Stored items:
--
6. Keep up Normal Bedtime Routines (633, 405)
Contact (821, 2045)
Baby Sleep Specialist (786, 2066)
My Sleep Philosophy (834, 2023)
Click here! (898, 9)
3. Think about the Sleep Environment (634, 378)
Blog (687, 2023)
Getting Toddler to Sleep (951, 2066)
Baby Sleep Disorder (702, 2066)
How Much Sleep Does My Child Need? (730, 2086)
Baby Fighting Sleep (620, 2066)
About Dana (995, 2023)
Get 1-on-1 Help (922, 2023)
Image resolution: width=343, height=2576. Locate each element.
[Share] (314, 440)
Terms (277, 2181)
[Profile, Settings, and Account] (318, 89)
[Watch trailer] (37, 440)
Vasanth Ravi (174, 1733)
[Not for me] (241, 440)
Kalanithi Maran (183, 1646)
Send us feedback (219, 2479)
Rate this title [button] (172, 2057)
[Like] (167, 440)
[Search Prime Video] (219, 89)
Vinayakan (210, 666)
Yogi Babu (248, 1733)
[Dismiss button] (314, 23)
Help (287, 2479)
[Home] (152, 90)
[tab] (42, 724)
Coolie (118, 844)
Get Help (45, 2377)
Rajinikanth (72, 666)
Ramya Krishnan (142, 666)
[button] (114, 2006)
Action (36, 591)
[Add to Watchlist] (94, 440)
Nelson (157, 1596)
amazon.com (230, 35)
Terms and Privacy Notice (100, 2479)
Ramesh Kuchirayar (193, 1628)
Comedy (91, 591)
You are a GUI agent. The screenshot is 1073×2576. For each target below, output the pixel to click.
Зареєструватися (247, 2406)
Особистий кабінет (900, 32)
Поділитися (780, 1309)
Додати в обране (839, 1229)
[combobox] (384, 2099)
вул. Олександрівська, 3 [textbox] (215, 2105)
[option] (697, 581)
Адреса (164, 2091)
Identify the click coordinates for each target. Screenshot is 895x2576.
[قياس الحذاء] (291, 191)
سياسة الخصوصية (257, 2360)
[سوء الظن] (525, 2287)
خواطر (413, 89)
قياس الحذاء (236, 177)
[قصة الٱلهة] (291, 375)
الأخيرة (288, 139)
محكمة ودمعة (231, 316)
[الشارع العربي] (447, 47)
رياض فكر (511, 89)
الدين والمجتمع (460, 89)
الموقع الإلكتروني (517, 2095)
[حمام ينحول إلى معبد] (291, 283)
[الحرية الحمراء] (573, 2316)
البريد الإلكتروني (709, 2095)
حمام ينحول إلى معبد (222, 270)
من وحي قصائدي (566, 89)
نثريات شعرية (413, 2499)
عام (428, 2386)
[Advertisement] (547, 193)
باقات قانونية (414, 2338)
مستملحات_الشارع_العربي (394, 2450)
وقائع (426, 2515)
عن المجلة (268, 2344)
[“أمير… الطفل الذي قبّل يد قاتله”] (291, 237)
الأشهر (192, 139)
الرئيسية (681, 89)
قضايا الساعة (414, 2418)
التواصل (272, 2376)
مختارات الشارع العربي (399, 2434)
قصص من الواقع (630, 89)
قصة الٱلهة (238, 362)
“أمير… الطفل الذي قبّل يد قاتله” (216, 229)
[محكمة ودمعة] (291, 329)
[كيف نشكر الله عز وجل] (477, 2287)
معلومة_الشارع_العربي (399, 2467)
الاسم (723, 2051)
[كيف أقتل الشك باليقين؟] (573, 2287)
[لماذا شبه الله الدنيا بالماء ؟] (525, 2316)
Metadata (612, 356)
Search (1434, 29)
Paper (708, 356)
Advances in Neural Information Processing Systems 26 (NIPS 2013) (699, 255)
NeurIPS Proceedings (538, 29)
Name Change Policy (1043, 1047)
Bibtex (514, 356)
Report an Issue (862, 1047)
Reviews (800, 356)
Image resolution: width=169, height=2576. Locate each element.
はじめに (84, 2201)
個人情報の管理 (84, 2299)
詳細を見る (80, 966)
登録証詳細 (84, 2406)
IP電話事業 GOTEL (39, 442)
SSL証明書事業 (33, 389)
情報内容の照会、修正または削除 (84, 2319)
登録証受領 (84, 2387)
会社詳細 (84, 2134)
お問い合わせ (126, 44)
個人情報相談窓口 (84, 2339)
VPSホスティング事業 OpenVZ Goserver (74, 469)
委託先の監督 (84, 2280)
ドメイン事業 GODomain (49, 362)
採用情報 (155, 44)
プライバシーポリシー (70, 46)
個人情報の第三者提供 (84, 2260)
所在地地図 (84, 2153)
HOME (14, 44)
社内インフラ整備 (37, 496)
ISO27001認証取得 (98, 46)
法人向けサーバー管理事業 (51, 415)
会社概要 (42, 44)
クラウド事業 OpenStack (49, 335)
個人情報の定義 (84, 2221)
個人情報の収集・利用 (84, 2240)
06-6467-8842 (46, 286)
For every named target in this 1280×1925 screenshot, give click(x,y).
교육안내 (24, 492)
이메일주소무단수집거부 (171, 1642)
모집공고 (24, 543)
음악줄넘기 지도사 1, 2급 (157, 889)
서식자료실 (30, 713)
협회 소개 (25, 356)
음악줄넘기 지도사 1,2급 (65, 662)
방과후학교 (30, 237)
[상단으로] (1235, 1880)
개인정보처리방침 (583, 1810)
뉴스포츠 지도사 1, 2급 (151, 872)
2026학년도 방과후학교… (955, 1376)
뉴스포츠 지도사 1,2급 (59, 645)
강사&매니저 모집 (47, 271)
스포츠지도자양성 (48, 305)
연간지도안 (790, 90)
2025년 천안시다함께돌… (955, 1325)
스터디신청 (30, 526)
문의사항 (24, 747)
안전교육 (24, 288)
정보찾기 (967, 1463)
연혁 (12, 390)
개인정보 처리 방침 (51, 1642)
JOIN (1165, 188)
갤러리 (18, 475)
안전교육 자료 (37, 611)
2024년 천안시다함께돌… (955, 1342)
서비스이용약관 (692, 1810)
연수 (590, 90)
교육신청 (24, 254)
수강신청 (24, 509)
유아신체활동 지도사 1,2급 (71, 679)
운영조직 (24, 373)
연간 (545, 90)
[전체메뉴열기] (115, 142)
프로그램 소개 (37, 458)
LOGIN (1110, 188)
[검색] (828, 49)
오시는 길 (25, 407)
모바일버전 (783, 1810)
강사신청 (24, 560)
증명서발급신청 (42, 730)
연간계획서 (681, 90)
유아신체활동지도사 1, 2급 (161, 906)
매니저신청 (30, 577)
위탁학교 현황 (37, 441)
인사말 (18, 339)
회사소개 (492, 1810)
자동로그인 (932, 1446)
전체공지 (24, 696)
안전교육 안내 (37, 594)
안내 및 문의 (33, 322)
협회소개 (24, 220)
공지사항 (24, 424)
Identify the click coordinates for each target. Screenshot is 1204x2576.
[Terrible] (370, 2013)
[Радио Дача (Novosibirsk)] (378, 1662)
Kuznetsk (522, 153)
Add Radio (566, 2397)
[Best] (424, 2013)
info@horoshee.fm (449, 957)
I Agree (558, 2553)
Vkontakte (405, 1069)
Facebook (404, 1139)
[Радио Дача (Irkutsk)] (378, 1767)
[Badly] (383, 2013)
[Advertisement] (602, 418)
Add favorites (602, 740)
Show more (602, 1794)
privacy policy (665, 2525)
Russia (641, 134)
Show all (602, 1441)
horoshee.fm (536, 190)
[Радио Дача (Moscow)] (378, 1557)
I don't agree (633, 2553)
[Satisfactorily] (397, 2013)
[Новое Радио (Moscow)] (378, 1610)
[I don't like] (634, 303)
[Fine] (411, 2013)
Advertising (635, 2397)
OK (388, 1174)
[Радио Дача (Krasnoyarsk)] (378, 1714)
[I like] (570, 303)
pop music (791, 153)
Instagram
--
_What this task involves:_ If a line in the entries holds the string "resolution", copy it.

_Finished task:_
Image resolution: width=343, height=2576. Locate each element.
Image resolution: width=169, height=2576. Locate each element.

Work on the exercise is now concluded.